# Exercise prompt
From the Unicode text, extract the stretch from "Yes, in particular" through "0 problem multiplied)", copied word for word.

━━━ Excerpted text

Yes, in particular users in Asia. Also, a large subset of users use a
lot of mathematical notation.
> 2. What are the most useful development environments in terms of dealing
> with extended character sets?
Emacs with Mule. Your mileage may vary.
> 3. Visually how well do alternative character sets mesh with a language
> with ASCII keywords and left to right, up and down display, typical of
> most programming languages? eg. how well do scripts with ideographs,
> context dependent glyphs for the same character, and alternative saptail
> ordering work, or character sets with characters with glyphs similar to
> those used for ASCII (the l vs 1 and O vs. 0 problem multiplied)
That's a problem with Unicode, on a couple of different levels. First
you have to be able to identify strings that are "the same" for
purposes of variable names, and that means you need to assure that
everything is compared in the same canonicalization form.
Second you have a lot of glyphs that look alike, and you need to keep
them straight. Your first and best method of doing this is to
disallow so-called "compatibility characters," which essentially
repeat particular characters at different codepoints in unicode. I
advise throwing these out of both source code and string literals.

━━━━━━
━━━ Data segment

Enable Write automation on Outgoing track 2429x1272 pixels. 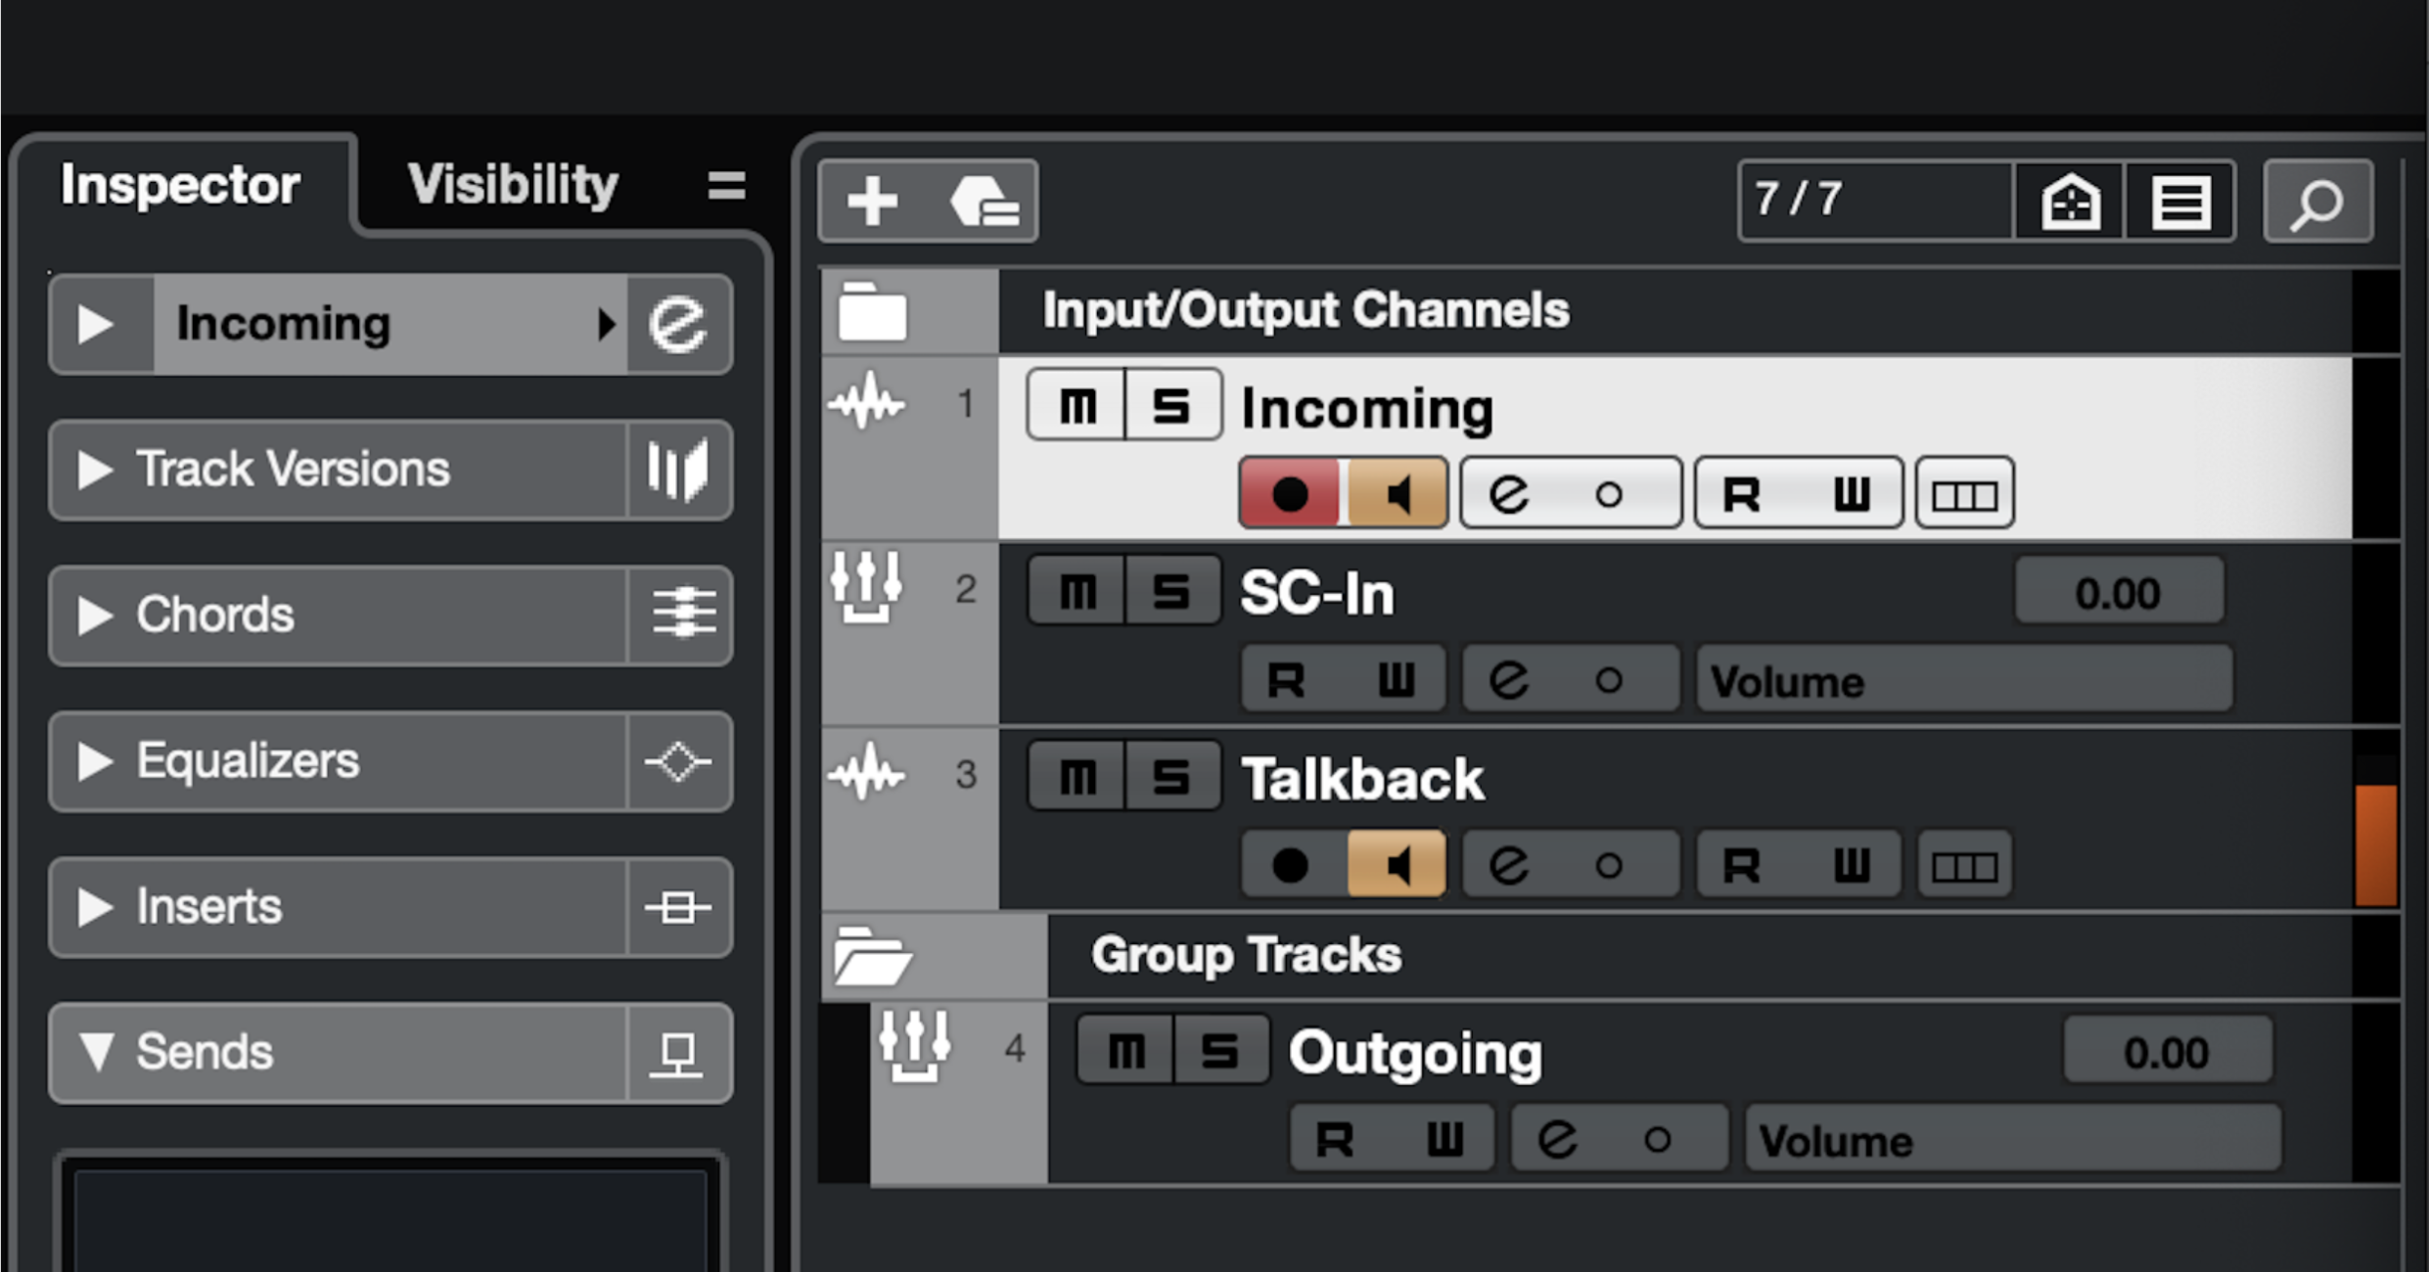pos(1445,1139)
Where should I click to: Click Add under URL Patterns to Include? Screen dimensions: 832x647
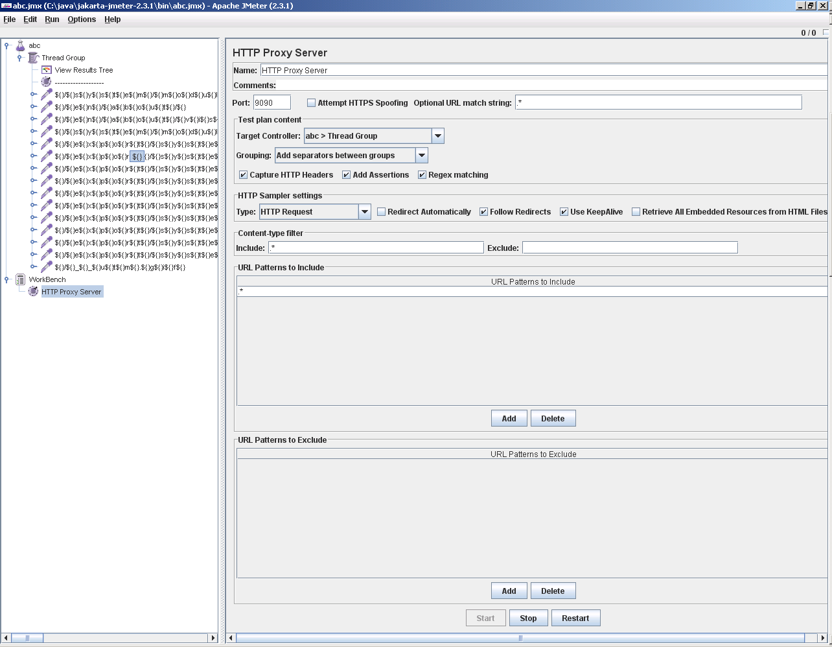(509, 418)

━━━━━━

# Task result
Yes, in particular users in Asia. Also, a large subset of users use a
lot of mathematical notation.
> 2. What are the most useful development environments in terms of dealing
> with extended character sets?
Emacs with Mule. Your mileage may vary.
> 3. Visually how well do alternative character sets mesh with a language
> with ASCII keywords and left to right, up and down display, typical of
> most programming languages? eg. how well do scripts with ideographs,
> context dependent glyphs for the same character, and alternative saptail
> ordering work, or character sets with characters with glyphs similar to
> those used for ASCII (the l vs 1 and O vs. 0 problem multiplied)